Estilo inasible e impredecible
Hubo diferencias, el alumno escribió no pocas páginas elogiosas sobre su maestro, en cambio el autor de El Río. Novela de Caballerías —señala Lámbarry en su biografía— apenas hizo comentarios incidentales sobre la estatura del autor de Movimiento perpetuo y dos páginas sobre su obra, sobre la cual el propio Lámbarry reunió en La mosca en el canon. Ensayos sobre Augusto Monterroso ocho ensayos sobra la obra del guatemalteco, en la cual predominan textos académicos, precedidos por textos autorrefenciales en los que sus autores (Alan Mills y Pierre Herrera) describen en tono chusco —entre la ocurrencia y la conjetura con aspiración humorística— su aproximación lectora al contexto histórico, estilo y personajes monterrosianos.
Herrera juega con el lugar, el espacio y el vuelo de la mosca (que alude lejanamente a “La mosca que soñaba que era águila”) y su imagen displicente, escatológica, además de su presencia en el imaginario de los lectores.
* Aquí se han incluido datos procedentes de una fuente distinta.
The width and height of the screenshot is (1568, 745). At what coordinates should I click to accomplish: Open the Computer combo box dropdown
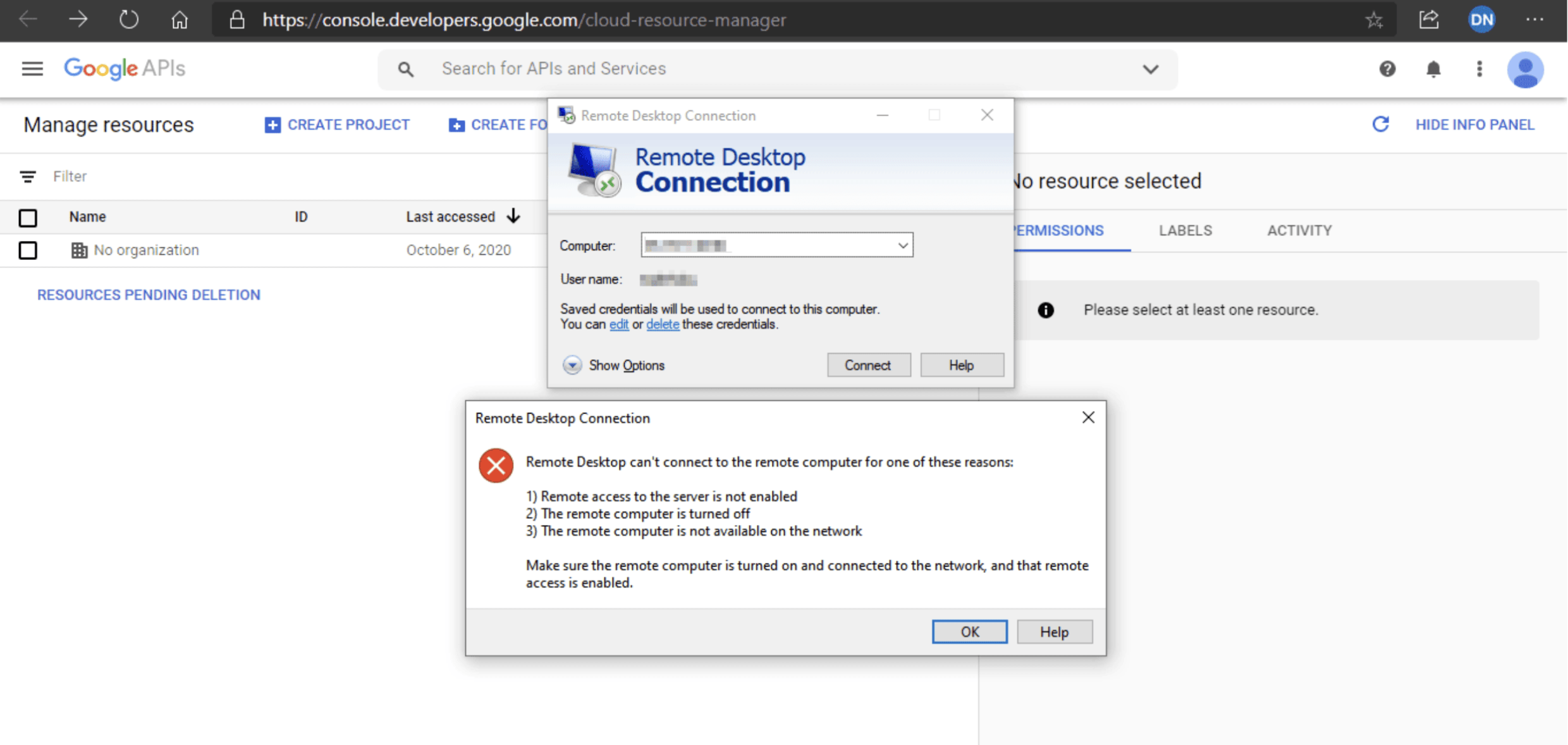point(902,245)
Hay textos más digresivos encubiertos en la jerga académica como el de Eusebio Aguirre Darrancou, “Yo soy ellos de: Augusto Monterroso y el arte del devenir animal”.
Los textos, en conjunto, se signan por un aire irreverente, lejos del acartonamiento de los textos convencionales de la academia; poseen esta ambición digresiva que llevó hasta sus últimas consecuencias la sabiduría y el estilo del patriarca del género que tantas bifurcaciones en tanto híbrido ha alcanzado, Michel de Montaigne.
Un estilo tan inasible e impredecible como el de Monterroso —porque de suyo, sus obras están fuera atribuciones y rasgos predeterminados— permite un sinfín de variaciones entre la filosofía y la zoología; entre la política y la sátira; entre el retrato y el cuadro de costumbres, ya desde la parodia o desde la psicología fabulada.
La mosca en el canon nos revela con estilos libérrimos, más elaborados y de registros entrelazados en textos como los de Rita Palacios (“De animales y significados: discursividades en la obra de Augusto Monterroso”): ideología y política ocupan un lugar preeminente por encima de la literatura en sí misma. E Ignacio M. Sánchez Prado (“Monterroso y el dispositivo literario latinoamericano”), preocupado en situar al lector dentro del contexto ideológico y cultural (línea que el mismo Lámbarry encamina su notable biografía de Monterroso, aún inédita), realiza un recuento de la figura del creador de las letras y la proyección de su imagen pública (intelectual) y desmonta las convenciones y destaca los rasgos impugnatorios y de paso hace un recorrido lejos de la cronología de la historia de las ideas y la historiografía literaria.
Un suerte de ensayo-río que conjunta la aspiración erudita de la academia con el estilo desmelenado del ensayista (con ecos estilísticos de Carlos Monsiváis) que sobre todo interroga y muestra, antes que sistematizar y etiquetar obras y autores.
La mosca en el canon nos deja ver a una de las figuras más eruditas de la literatura hispanoamericana: Augusto Monterroso, quien de manera porfiada y perseverante fue esculpiendo una obra que abarca una decena de títulos —además de un libro de entrevistas legendario (Viaje al centro de la fábula, UNAM, 1981)— iniciada con Obras completas (y otros cuentos) —1959— y que concluye con La vaca (ensayos, 1998), además del texto autobiográfico (Los buscadores de oro, 1993). La academia ha profundizado entre la hondura analítica, el estilo imbricado, polifórmico y sintético del autor hasta el divertimento escritural. El mejor ejemplo es El dinosaurio anotado. Edición crítica de “El dionosaurio” de Augusto Monterroso (UAM-Alfaguara, 2002) de Lauro Zavala, quien dedica 130 páginas a un texto cuya extensión es de siete palabras (“Cuando despertó, el dinosaurio todavía estaba allí”).
La mosca en el canon. Ensayos sobre Augusto Monterroso, Introducción y compilación, Alejandro Lámbarry, México, Col. Fondo Tierra Adentro, Conaculta, 2014.